Records excerpted from a collection
──────────

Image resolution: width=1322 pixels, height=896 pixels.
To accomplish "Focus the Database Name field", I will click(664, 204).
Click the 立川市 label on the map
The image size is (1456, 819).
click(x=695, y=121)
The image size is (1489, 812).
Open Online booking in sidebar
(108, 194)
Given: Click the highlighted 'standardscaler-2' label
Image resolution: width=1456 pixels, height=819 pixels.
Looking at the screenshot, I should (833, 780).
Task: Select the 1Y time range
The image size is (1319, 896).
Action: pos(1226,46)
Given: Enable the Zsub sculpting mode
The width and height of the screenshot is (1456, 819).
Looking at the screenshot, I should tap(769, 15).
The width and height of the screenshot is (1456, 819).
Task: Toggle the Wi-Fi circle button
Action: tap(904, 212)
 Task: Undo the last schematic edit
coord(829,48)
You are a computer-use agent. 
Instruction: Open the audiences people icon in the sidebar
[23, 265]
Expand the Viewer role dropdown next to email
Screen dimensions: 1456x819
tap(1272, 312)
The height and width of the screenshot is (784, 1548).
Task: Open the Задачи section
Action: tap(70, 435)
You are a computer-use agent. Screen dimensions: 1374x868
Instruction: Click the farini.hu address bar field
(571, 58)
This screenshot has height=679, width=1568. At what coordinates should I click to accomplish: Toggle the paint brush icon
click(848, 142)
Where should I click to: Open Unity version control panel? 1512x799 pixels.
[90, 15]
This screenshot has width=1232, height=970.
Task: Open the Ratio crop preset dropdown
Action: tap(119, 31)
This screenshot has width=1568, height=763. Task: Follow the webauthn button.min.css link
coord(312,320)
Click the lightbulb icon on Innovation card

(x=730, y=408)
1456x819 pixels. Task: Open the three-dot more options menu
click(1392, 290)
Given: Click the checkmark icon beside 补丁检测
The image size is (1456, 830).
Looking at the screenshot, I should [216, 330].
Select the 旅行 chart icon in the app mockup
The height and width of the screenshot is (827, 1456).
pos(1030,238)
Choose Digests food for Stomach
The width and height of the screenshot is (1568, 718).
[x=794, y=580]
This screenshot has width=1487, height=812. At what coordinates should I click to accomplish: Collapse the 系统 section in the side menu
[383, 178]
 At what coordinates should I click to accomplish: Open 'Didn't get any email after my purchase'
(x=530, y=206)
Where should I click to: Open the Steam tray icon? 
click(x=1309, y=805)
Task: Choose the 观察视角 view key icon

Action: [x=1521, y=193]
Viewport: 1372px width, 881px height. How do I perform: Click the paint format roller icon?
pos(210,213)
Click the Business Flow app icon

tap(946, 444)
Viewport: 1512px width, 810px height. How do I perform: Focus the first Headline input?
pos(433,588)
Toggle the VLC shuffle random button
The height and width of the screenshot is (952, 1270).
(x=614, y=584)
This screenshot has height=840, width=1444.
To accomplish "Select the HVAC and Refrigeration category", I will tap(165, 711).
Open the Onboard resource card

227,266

──────────

▶ **Your objective**
Exactly as they stand in the records above, print the lines from the one containing "This screenshot has height=840, width=1444." through the final line, inclusive.

▶ **Response to the exercise**
This screenshot has height=840, width=1444.
To accomplish "Select the HVAC and Refrigeration category", I will tap(165, 711).
Open the Onboard resource card

227,266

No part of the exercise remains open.